Hi Tom, "The uncertainty resulting from the apparent random behavior of particles. True randomness doesn't exist, so all particles must behave according to the laws of cause and effect." I would like to add to James' statement that this "randomness" seems to be incorporated into nature, that this does not mean that we cannot do predictions on how systems will behave. On a quantum scale, this "randomness" (or rather: probabilistic interpretation of the wavefunction) is very important. There are experiments (e.g. the Young double slit experiment for electrons) that indicate that the non-local character of the electron seems to be the case. However, in principle, we can calculate thisnon-local character, or spreading of the wavefunction (which leads to hte probability distribution on position, momentum, ... ) in an entirely exact way using the Schrodinger equation. This is a deterministic equation in the sense that we can find a solution for the wavefunction at every possible time given an initial condition. Concepts such as cause and effect still hold in this case. So you shouldn't think of this randomness as a "chaotic" behaviour (not to be interpretted in the strict math sense, but rather the intuitive "unpredictable" sense). Bye! Crisp PS: Sorry if I don't immediatelly reply to posts, I am busy at work and can only every now and once pop in to read the threads here at sciforums.

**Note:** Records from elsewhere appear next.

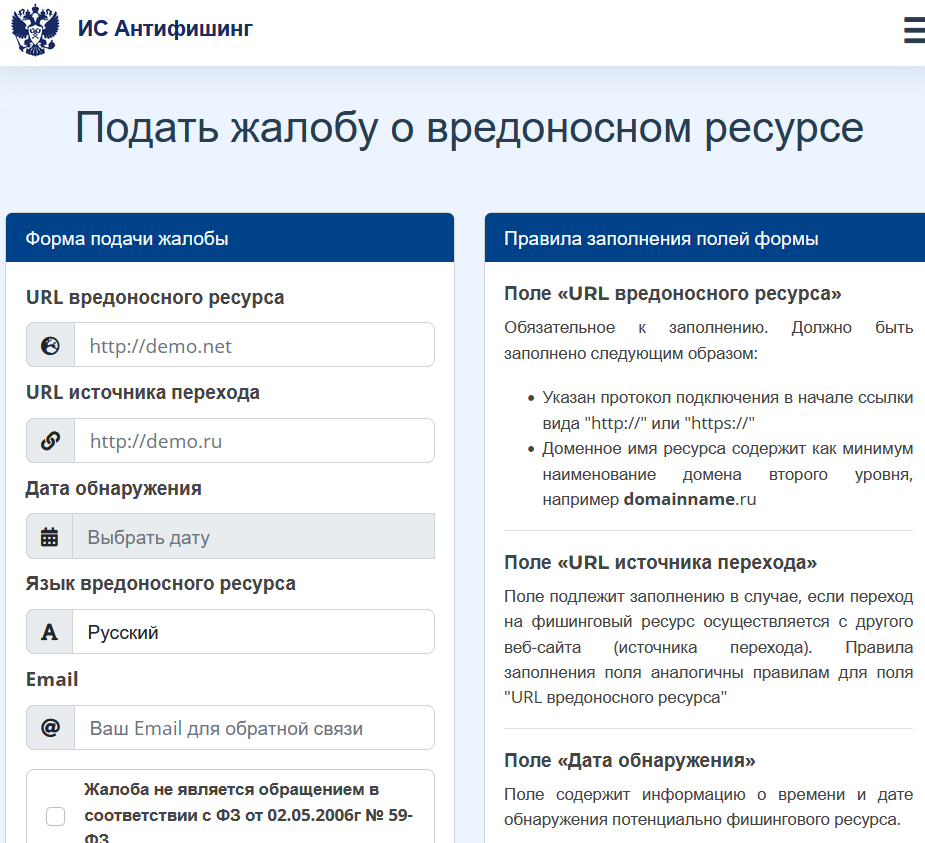925x843 pixels.
Task: Click the calendar icon next to Дата обнаружения
Action: tap(49, 536)
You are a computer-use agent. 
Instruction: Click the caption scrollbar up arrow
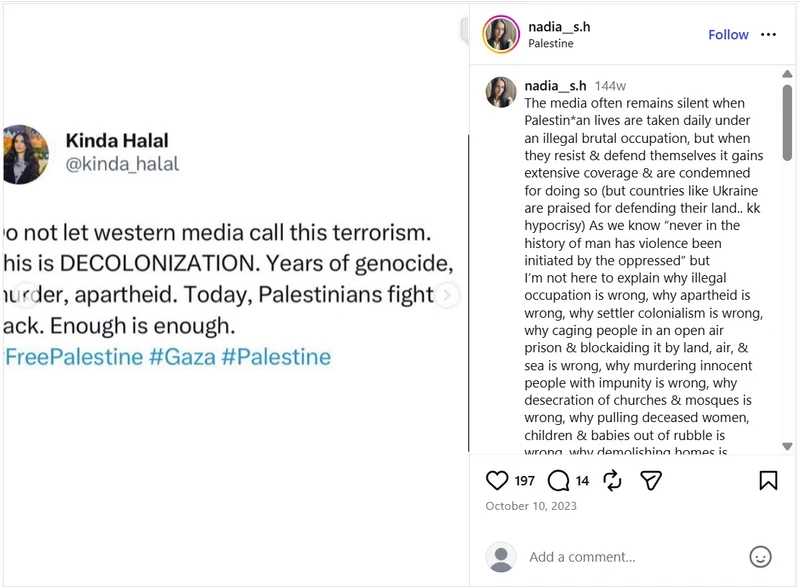point(787,74)
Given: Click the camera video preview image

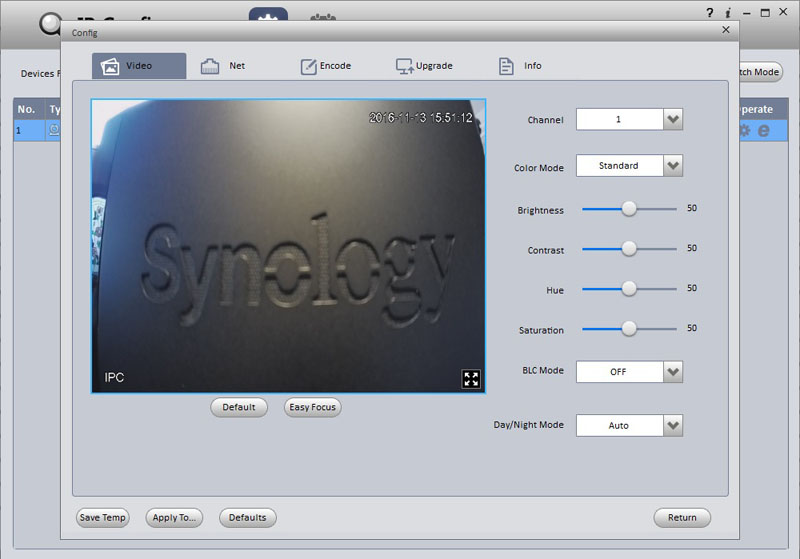Looking at the screenshot, I should [288, 245].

chroot, lethe, James, and Crisp, Well, we finally came to the core of this debate. You guys believe that true randomness exists (which results in quantum uncertainty) while I believe that true randomness is impossible. I believe that subatomic particles follow the rule of cause and effect, and that their exact motions and positions can be calculated if ALL of the factors are known. Funny, but I had a discussion with my father a few weeks ago. He, like you, is a true believer in randomness. My argument to him was that if randomness existed in the subatomic world, it would also exist in our macro world since everything is built from subatomic particles. But we know that randomness doesn't exist in the macro world as a result of complex forms of matter (life) that evolved in our universe. Some physicists may claim that, somehow, randomness only exists in the subatomic world and ends when you reach atom level. However, this is impossible because if you understand math, and I know all of you do, then you know that a random number can't be stabilized with any other number, even another random number, to make a real number. Therefore, this means that randomness, if it exists at the subatomic level, would exist at all other levels as well. But as I already pointed out, this is not the case. Let's, for the sake of argument, look at a lotto machine. In a lotto machine, the lotto balls are blown all around the container using a fan at the bottom of the machine. Although, the prediction of which ball will come up first is almost impossible, this does not mean that there is a random factor in this machine. You might look at the lotto machine and determine the wavefunction for each of the balls and claim that there exact location (through mathematical extrapolation) is impossible to predict. However, if someone knew all the characteristics of the container, the fan, and the balls, that person could calculate (with a very very fast computer) the exact location of the balls at any given time. So it turns out, what appeared to be randomness was only a complex formulae. Could it be that the electrons in an atom are like the balls in a lotto machine? Could it be that the motions of the electrons aren't random, but are predictible? I think they are. Tom
Remember: their exact position is unknowable, but we can still tell where they are down to a very, very small area. It's not as if the electrons are just wildly floating around; we're talking about a few angstroms of space here. They are confined enough by the laws of probability that we can figure out how they will interact. Also, their position is not random; you can calculate the probability of finding the electron (or whatever) in any specific place. This is why we are able to generate all those atomic orbital pictures.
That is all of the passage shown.